## Excerpt provided
March 13, 2008 · Leave a Comment

“When the well is dry, we know the worth of water.”
Ben Franklin

Water is a gift. Without water there would be no life as we know it. It is the vital life blood and circulation system of ecosystem earth. It comprises over 60% our bodies, and sustains all of the earth’s flora and fauna.

Water unites us. It knows no national boundaries. It covers two thirds of the globe. It rides the winds of our atmosphere and permeates the ground we walk on and the air we breath. In a very physical way, it declares that we are one, and the water molecule perspired from the Chinese coal miner’s body this week travels the world to become part of the Wall Street hedge fund manager’s body the next. It is a world traveler following unpredictable and unknowable patterns. One day giving the gift of gentle rain, and the next day giving the pain of prolonged droughts or sudden floods.

Water also divides us, or rather the lack of water divides us. Water scarcity turns friends into enemies as fear drives us to compete for its essential essence.

When the majority of americans were farmers and ranchers, water was not an abstraction. It’s worth was part of everyday consciousness, water wars were common, and it was rarely taken for granted. However, for today’s urban and sub-urban population, water is a given, never further away nor more inconvenient than the nearest faucet.

For most of us water “problems” are seen as a third world issue. However, third world water issues are not much different than the issues we confront in the U.S. The specific story line may differ, but not the central theme, and both the developed world and third world face the same hard limits. The world’s water is fixed and only about 2.5% of the world’s water is considered “fresh”. Of the fresh water, nearly 70% is locked away in glaciers, 30% in groundwater and a mere 0.3% can be found in the world’s lakes and river systems.

## Entries supplied
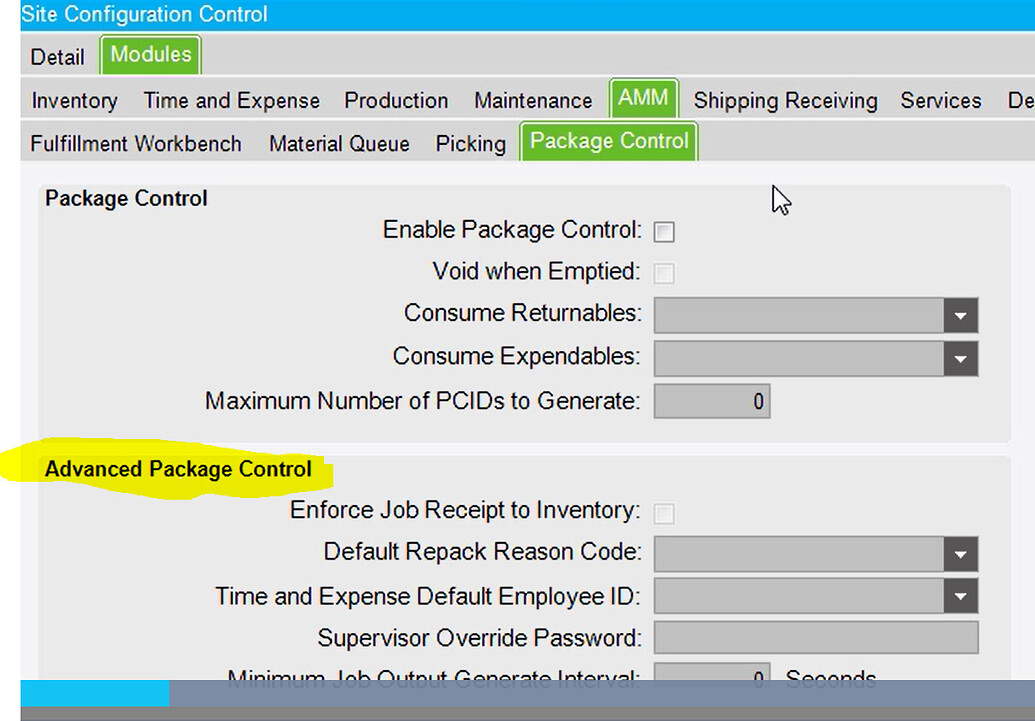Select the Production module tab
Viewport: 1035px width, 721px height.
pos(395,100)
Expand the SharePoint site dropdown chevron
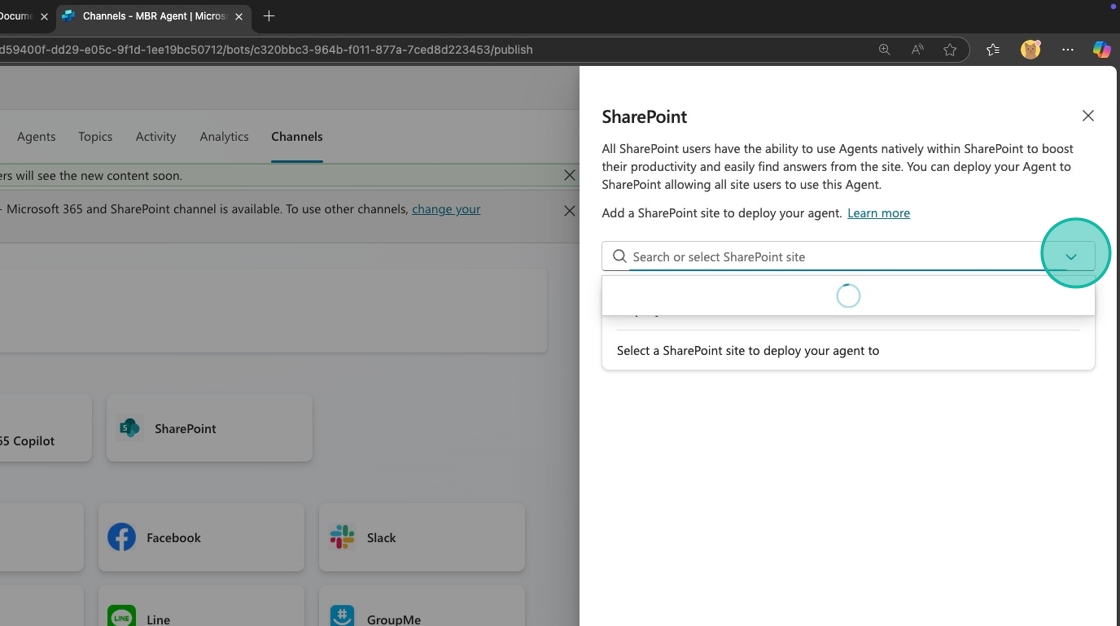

--

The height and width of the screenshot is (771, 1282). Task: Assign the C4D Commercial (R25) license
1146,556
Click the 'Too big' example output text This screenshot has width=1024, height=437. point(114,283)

---

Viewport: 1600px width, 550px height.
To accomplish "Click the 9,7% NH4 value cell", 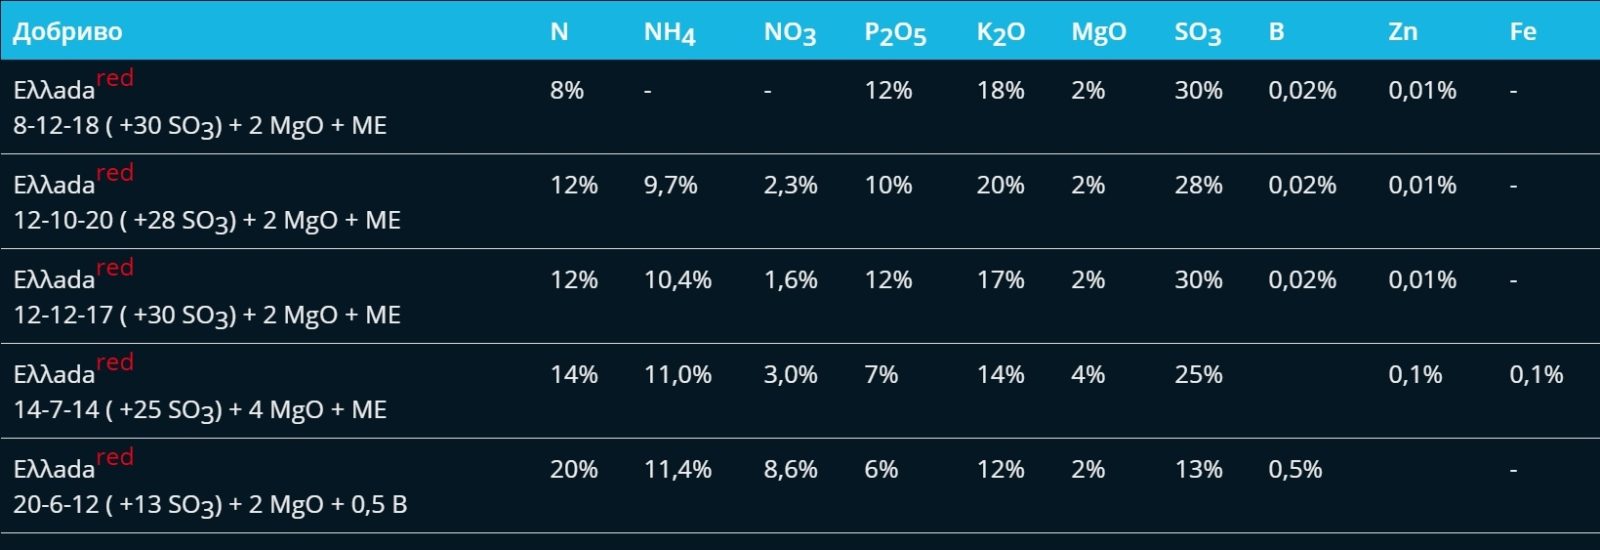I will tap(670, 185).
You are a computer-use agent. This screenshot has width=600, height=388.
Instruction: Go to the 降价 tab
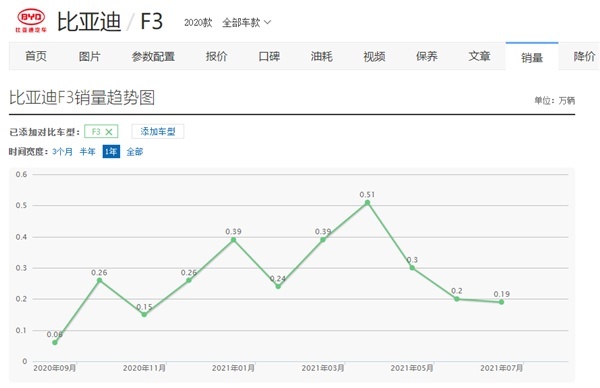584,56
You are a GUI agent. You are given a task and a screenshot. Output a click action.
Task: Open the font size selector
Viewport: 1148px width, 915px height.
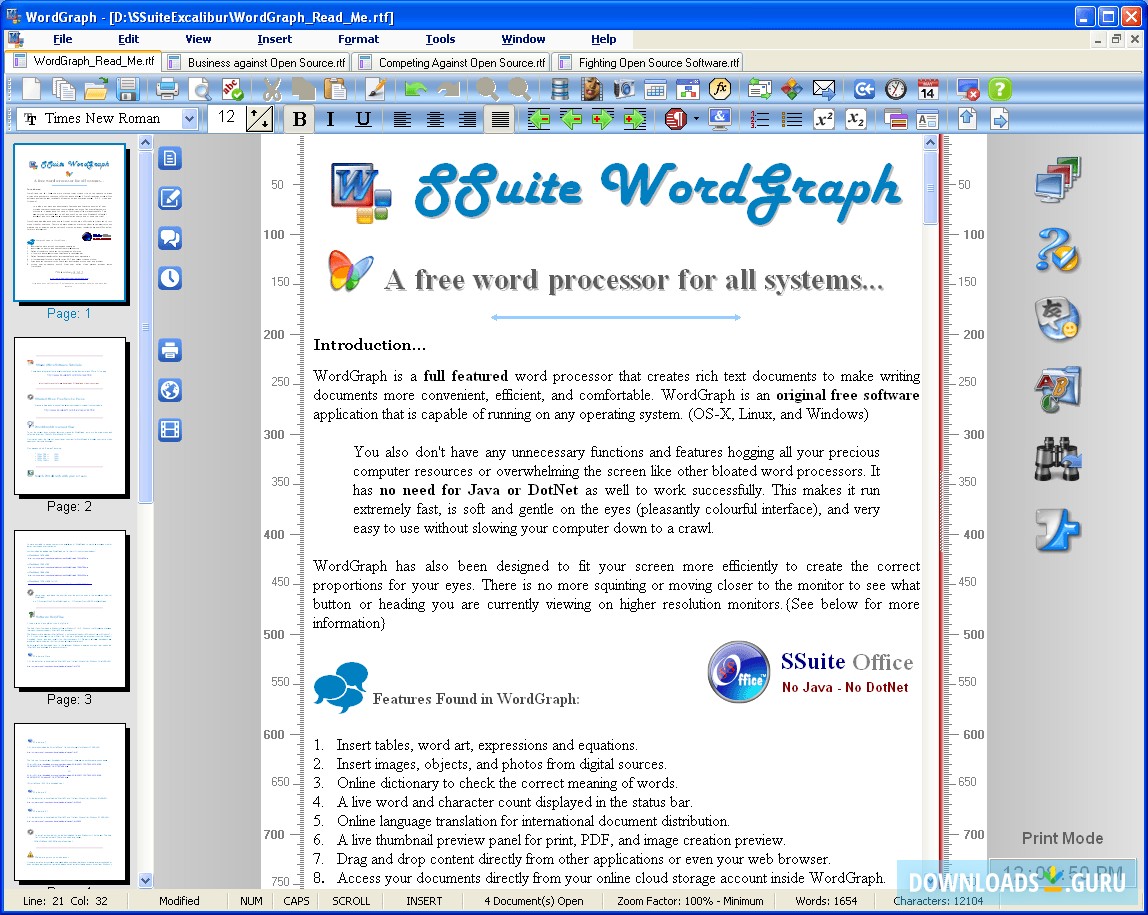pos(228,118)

## What is needed
In the water essay above, why does the author say third world water issues are not much different from those in the U.S.? Explain in one to three sentences.

## Response
The story line may differ, but the central theme is the same because the developed world and the third world face the same hard limits. The world's water is fixed, and only about 2.5% of it is considered fresh. Of that fresh water, nearly 70% is locked in glaciers and a mere 0.3% is in lakes and river systems.